A inclusão efetiva das Pessoas com Deficiência no século XXI exige o abandono definitivo dos resquícios do modelo médico, que instrumentaliza o diagnóstico para focar na patologia. A hipótese de que é possível incluir "sem a necessidade de tocar na dor" se concretiza através da adoção plena dos princípios do Modelo Social e de Direitos Humanos, que reconhece a deficiência como parte da diversidade humana. O foco deve ser transferido do ajustamento do corpo à “norma” para o ajustamento da sociedade à diversidade.
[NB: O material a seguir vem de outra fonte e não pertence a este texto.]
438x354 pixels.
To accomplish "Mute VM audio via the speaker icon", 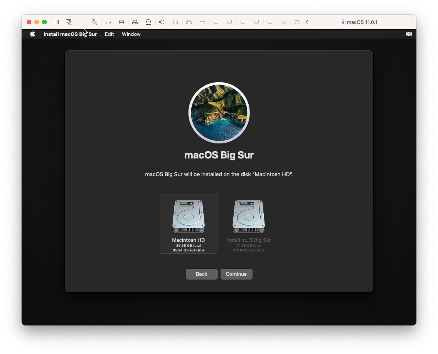I will click(x=162, y=22).
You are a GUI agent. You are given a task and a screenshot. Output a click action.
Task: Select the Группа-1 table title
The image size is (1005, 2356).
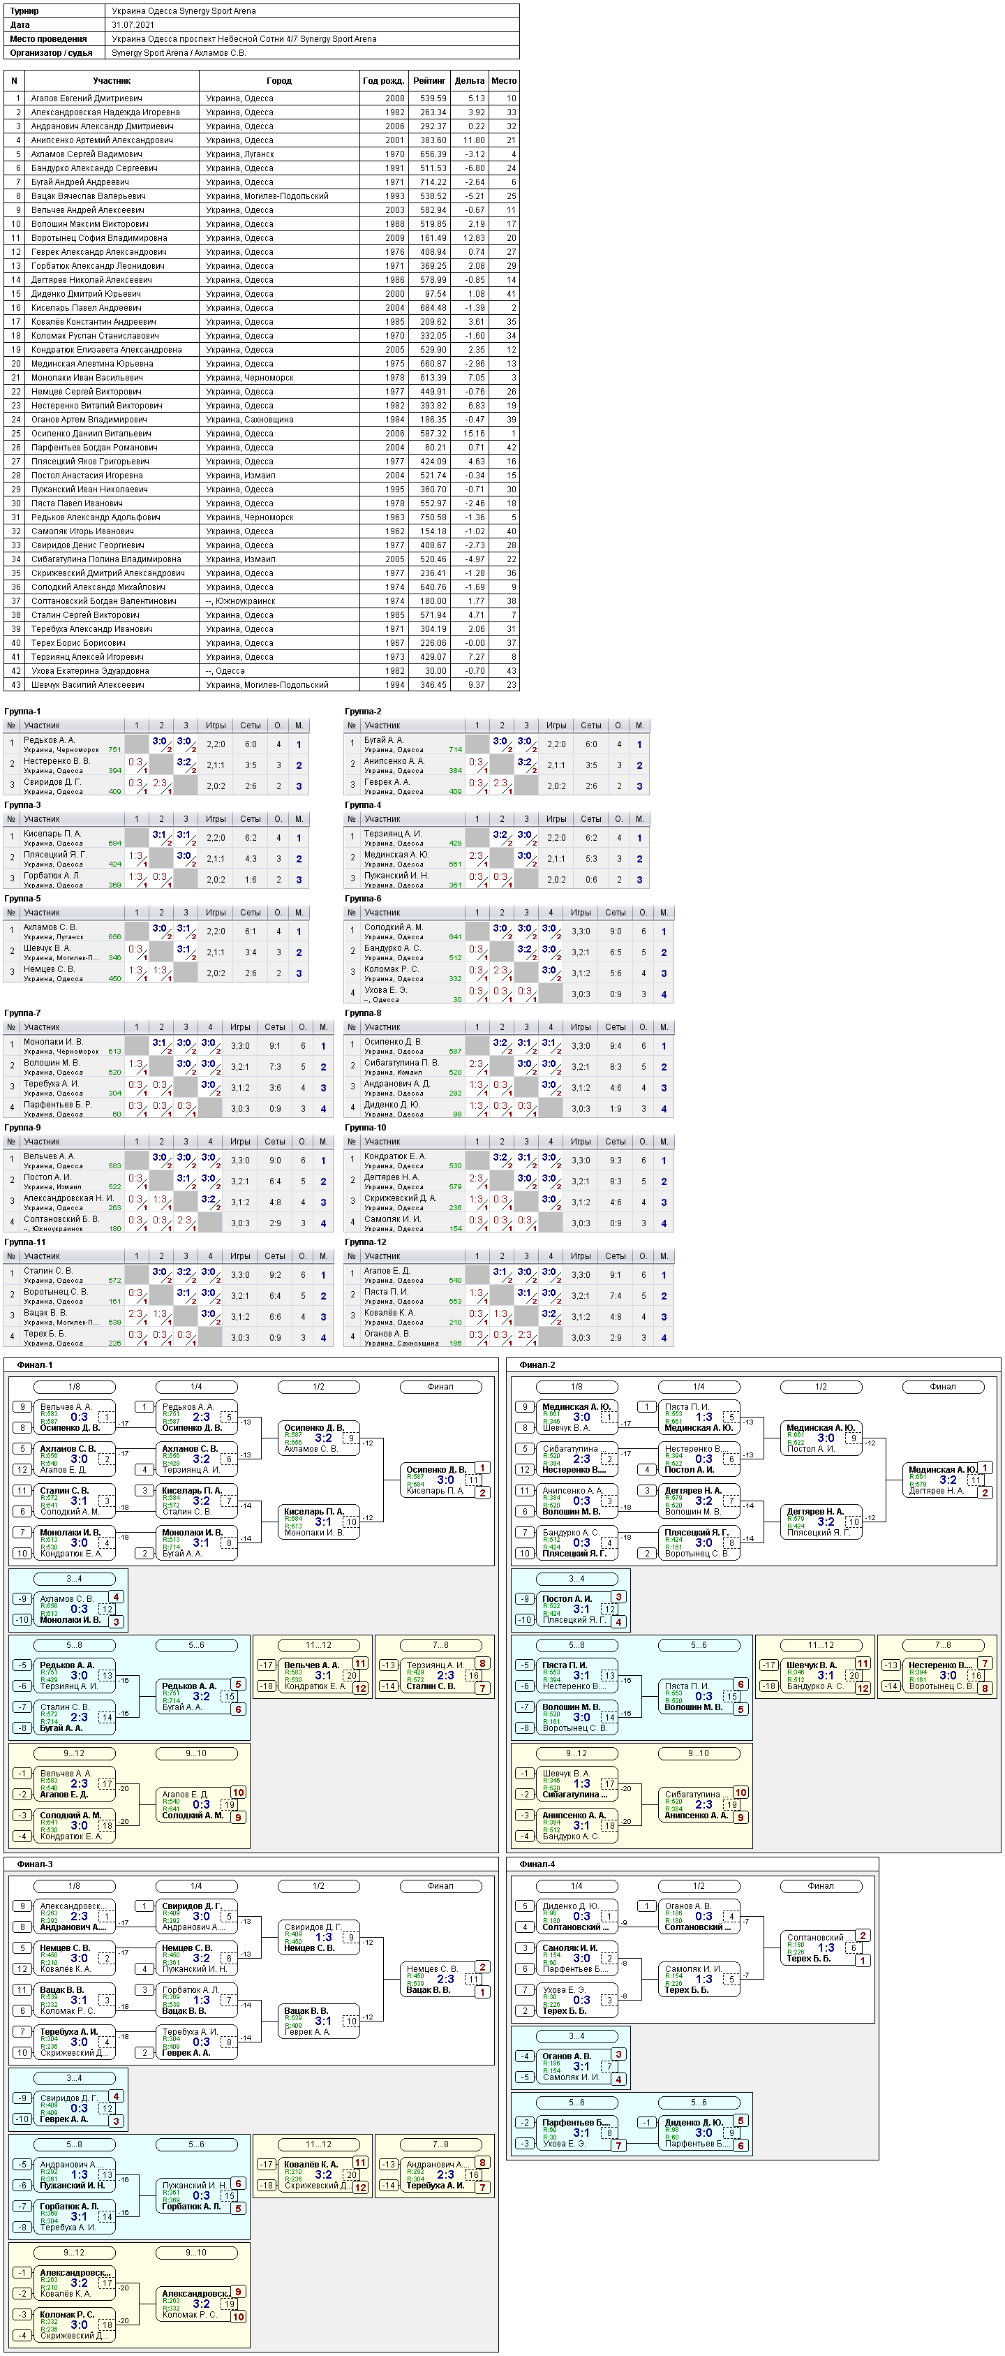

Garantir a dignidade inerente, a autonomia e a independência é o caminho para que as PcD, enquanto sujeitos de direitos e protagonistas, possam viver de forma plena e exercer sua cidadania exigindo a eliminação contínua de barreiras atitudinais e ambientais por parte do Estado e da sociedade.
A Lei nº 13.146/2015 adotou o Modelo Biopsicossocial de Deficiência ou, de forma mais ampla e conceitual, o Modelo Social de Deficiência. Este modelo representa uma mudança de paradigma no ordenamento jurídico brasileiro.
É fundamental a oferta de serviços e de recursos de acessibilidade que eliminem barreiras e promovam a inclusão plena. Há necessidade de implementação de adaptações razoáveis e de recursos de tecnologia assistiva para garantir o acesso ao currículo e à aprendizagem.
A acessibilidade é um direito-meio e um princípio fundamental para garantir o exercício dos demais direitos (educação, saúde, trabalho, lazer, etc.). O Estado deve tomar medidas para identificar e eliminar obstáculos e barreiras a todas as pessoas, tanto que o CNJ já editou resolução de autocuratela para serem mais claras as vontades dos cidadãos.
A busca pela inclusão da pessoa com deficiência é um processo bilateral: por um lado, as PcD se organizam para conquistar o protagonismo e a autonomia; por outro lado, a sociedade precisa demonstrar disposição em adaptar-se para receber e propiciar este protagonismo. A real inclusão acontece quando a diferença é valorizada e celebrada, sendo a diversidade humana a regra.